Quoted passage —
━━━━

At an altitude of 45,000 metres Excel 2007 doesn't even want to calculate the pressure! But where there is drag there will also be significant pressure, no matter how thin the atmosphere.
Manfred writes:

Hence your projection of pressure is off by three orders of magnitude.

This is correct, assuming the slowing occurs much higher than 10km altitude. But I was relying on the huge underestimate of using the equation for incompressible flow (Rho V squared) compared to the equation given for compressible flow which was even more orders of magnitude larger than the discrepancy you point out.
Here is the graph for the (Edit 1/Jun14:) incompressible flow equation, going up to Apollo reentry speed of Mach 33:

120 million atmospheres! I suggest that cancels out the three orders of magnitude you mention.  Thanks for pointing out that flaw Manfred, it improved my post.

1. Sir,
your calculation for dynamic pressure on Apollo makes a colossal error. By the time Apollo is at 10 km, its velocity is less than 1 km/sec (refer to: http://www.aulis.com/images_reentry/apollo-8_re-entry.jpg). It will have slowed down by close to a factor of 30 from 10 km/sec, in fact. Hence your projection of pressure is off by three orders of magnitude.
Regards.
PS. The two figures you present I have seen before, and am convinced are really screwy. The only way to get those altitudes for maximum deceleration is for a ballistic coefficient to be extremely high, much, much higher than for even a reentering warhead. Don't know why they made that choice in their document, but maximum deceleration for a manned spacecraft reentering would be in excess of 30km altitude. The reentry flight path angle would be very shallow, so as to cause reentry deceleration not to exceed about 8 G's, the upper bound on what humans can endure. This drives the pressure down considerably, because it is the pressure that causes the deceleration that must be bounded above to be tolerable. The 100's of G's shown in those two plots clearly does not correspond to manned reentry.

1. Manfred, well spotted. I thought about including that consideration initially in the post but got lazy.

This is a fair criticism, and I have updated the post to reflect that. I appreciate the effort you made to find and point out that flaw, and I hope I have addressed your concerns in the update above.

2. Sir,
It is rather easy to code up Allen and Eggars formulas (which are very simple and elegant, BTW) for reentry deceleration and compute quantities such as the dynamic pressure acting on these sorts of reentry vehicles. I have done so and arrived at values that max out (for ICBM warheads) at multiple (>10X) hundreds of Kilo-Pascals. However, atmospheric pressure at sea level is itself around 100 Kilo-Pascals, so this is not a horribly high value after all. Again, when you uses these same formulas for computing deceleration of warheads, you get generally at most about 120 g's, but for reentry angles and ballistic coefficients that are much higher than employed for manned reentry. Prompted by your line of inquiry here, I lowered both of these quantities in some of my tools for implementing these formula in order to be more representative of manned reentry (even ignoring lift) and was able to lower the maximum level of deceleration g's to around 8-10 g's - suitable for manned flight. -->
Then, if you multiply the 10 g's = 100 m/s^2 by the command module mass of ~5000 Kg, you get a maximum dynamic pressure level of ~500,000 Pascals = 500 kPascals, which is only 5X sea level atmospheric pressure. I would encourage you to investigate Allen's wonderful formulas (If my memory serves correct, I believe the reference you consulted for your plots above has some of the formulas documented.), and you might begin to see how reentry was a dicey proposition, but within the realm of engineering solution. It turns out that heat loads were probably more worrisome than the dynamic loads to NASA engineers, once they turned to blunt RVs (meaning low ballistic coefficient values) reentering at low reentry angles.
Regards,
Ray

1. Thanks for the info. I haven't considered those angles before.

━━━━

Recorded data —
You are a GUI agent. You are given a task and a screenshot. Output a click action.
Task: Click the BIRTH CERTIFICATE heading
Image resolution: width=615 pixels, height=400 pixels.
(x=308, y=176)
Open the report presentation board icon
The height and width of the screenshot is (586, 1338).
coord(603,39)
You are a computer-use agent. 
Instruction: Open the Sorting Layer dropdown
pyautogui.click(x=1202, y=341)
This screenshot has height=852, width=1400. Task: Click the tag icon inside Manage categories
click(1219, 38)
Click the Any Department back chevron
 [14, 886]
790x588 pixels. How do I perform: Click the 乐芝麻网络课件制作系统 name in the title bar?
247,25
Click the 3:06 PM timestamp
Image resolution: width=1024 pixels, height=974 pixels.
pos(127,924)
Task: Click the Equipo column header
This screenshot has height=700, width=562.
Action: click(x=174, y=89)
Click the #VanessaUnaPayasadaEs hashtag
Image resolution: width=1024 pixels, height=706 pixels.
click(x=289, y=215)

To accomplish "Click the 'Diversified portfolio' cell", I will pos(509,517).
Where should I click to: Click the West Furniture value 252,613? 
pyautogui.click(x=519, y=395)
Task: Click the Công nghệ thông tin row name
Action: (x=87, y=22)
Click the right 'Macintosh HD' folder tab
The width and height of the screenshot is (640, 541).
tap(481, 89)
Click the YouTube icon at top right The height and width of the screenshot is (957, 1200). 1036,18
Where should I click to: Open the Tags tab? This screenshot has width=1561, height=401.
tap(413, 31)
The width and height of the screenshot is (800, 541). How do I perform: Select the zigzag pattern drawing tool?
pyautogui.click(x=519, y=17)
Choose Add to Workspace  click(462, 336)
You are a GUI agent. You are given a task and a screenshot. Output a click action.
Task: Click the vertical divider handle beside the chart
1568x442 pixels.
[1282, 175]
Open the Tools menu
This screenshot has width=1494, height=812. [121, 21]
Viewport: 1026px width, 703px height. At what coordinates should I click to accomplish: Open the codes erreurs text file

━━━━

What is needed —
In the reentry discussion, what deceleration is given as the upper bound of what humans can endure?

Answer to the problem —
About 8 G's.